Estados Unidos planea desplegar el avión regalado por Qatar como el nuevo Air Force One para el 4 de julio
La Fuerza Aérea de Estados Unidos tiene previsto entregar el 4 de julio un Boeing 747 donado por Qatar, que se incorporaría a la flota del Air Force One a tiempo para la celebración del 250 aniversario de la nación, según informaron un funcionarios estadounidenses y personas familiarizadas con el programa.
La Casa Blanca aceptó el avión de lujo de Qatar en 2025 y pidió a la Fuerza Aérea que modernizara rápidamente la aeronave para adaptarla a los estándares presidenciales, y se encargó a L3Harris que llevara a cabo la revisión.
Si la empresa cumple con el plazo establecido, el presidente Donald Trump tendrá un nuevo avión presidencial a tiempo para las celebraciones nacionales.

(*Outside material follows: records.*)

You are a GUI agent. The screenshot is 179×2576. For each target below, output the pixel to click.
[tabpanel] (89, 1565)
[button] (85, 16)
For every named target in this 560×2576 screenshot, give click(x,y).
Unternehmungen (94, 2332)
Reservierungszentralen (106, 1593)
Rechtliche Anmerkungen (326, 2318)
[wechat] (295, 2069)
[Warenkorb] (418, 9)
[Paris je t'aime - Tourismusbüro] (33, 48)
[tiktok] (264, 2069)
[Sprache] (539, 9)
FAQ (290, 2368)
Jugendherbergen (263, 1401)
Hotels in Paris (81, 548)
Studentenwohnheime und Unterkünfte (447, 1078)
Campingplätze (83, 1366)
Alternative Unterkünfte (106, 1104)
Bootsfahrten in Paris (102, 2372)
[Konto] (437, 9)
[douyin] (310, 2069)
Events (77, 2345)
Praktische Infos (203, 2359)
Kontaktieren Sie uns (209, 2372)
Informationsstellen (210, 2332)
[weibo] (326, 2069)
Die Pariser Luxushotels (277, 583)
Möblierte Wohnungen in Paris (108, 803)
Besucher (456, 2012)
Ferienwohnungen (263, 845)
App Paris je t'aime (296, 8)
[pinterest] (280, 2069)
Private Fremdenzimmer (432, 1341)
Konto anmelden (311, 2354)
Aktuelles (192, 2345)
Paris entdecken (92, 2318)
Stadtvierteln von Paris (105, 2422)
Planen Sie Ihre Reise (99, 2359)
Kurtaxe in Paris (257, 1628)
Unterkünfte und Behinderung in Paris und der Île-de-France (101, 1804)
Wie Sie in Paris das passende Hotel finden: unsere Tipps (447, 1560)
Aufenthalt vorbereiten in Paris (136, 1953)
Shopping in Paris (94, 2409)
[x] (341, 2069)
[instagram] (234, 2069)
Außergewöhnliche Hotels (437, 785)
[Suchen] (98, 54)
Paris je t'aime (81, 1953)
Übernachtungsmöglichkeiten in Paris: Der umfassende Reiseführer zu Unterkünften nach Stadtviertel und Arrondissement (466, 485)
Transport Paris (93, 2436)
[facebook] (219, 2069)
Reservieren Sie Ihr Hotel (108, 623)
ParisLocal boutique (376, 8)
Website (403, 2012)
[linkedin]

Las fuentes indicaron que se estaban realizando esfuerzos para entregar el avión tres semanas antes, coincidiendo con el cumpleaños de Trump el 14 de junio, antes de la fecha límite del 4 de julio.
El regalo de Qatar ha suscitado críticas por parte de los demócratas y los defensores del buen gobierno, quienes advirtieron que se trataba de un conflicto de intereses que podría influir en las decisiones presidenciales.
El presidente Trump ha desestimado las quejas sobre la aceptación del avión de 13 años de antigüedad con un precio de catálogo de 400 millones de dólares estadounidenses (500 millones de dólares singapurenses), diciendo que sería «estúpido» rechazar la oferta.
En la actual flota especializada del Air Force One hay dos aviones 747-200B modificados. Cualquier avión de la Fuerza Aérea en el que viaje el presidente de Estados Unidos se denomina Air Force One.
Según los expertos, la modernización del avión de lujo ofrecido por la familia real de Qatar requiere mejoras en la seguridad, en las comunicaciones para evitar que los espías intercepten las conversaciones y la capacidad de repeler misiles.
Un portavoz de la Fuerza Aérea declaró: «La entrega del avión está prevista para este verano».
La Fuerza Aérea informó el 1 de mayo que la aeronave ha completado las modificaciones y las pruebas de vuelo, y que actualmente se encuentra en proceso de pintura.

Los aviones de reemplazo oficiales se retrasan.
El programa oficial de sustitución del Air Force One, el proyecto de Boeing para convertir dos aviones 747-8 en aviones presidenciales de última generación, lleva cuatro años de retraso, y no se espera que la entrega se produzca hasta mediados de 2028.
Eso podría dejar a Trump sin sus preciados aviones nuevos antes de que finalice su mandato en enero de 2029.
Boeing firmó un contrato de precio fijo por valor de 3900 millones de dólares en 2018, pero desde entonces los costes se han disparado hasta superar los 5000 millones de dólares, y la empresa ha registrado cargos por valor de 2400 millones de dólares contra los beneficios del proyecto. En un intento por estabilizar la situación, Boeing contrató en 2025 a Steve Sullivan, un antiguo ejecutivo de Northrop Grumman que trabajó en el programa del bombardero B-21, para dirigir el proyecto.
La Fuerza Aérea presentó recientemente un nuevo esquema de pintura en rojo, blanco, azul oscuro y dorado para su flota de transporte ejecutivo, recuperando una paleta de colores que Trump había impulsado durante mucho tiempo. Una versión anterior de ese diseño fue descartada en 2022.
La nueva librea se aplicará al VC-25B —la designación militar del Boeing 747-8—, reemplazando el esquema blanco y azul bitono que ha estado vigente desde la época de Kennedy. Cuatro Boeing 757-200 utilizados por el vicepresidente, los miembros del gabinete y otros altos funcionarios también serán repintados.
En diciembre, la Fuerza Aérea adquirió dos aviones Boeing 747-8i de Lufthansa por 400 millones de dólares: uno para servir como avión de entrenamiento para tripulaciones y personal de mantenimiento, y otro para ser utilizado como fuente de repuestos mientras se prepara para retirar la flota actual, que ha estado en servicio desde 1990.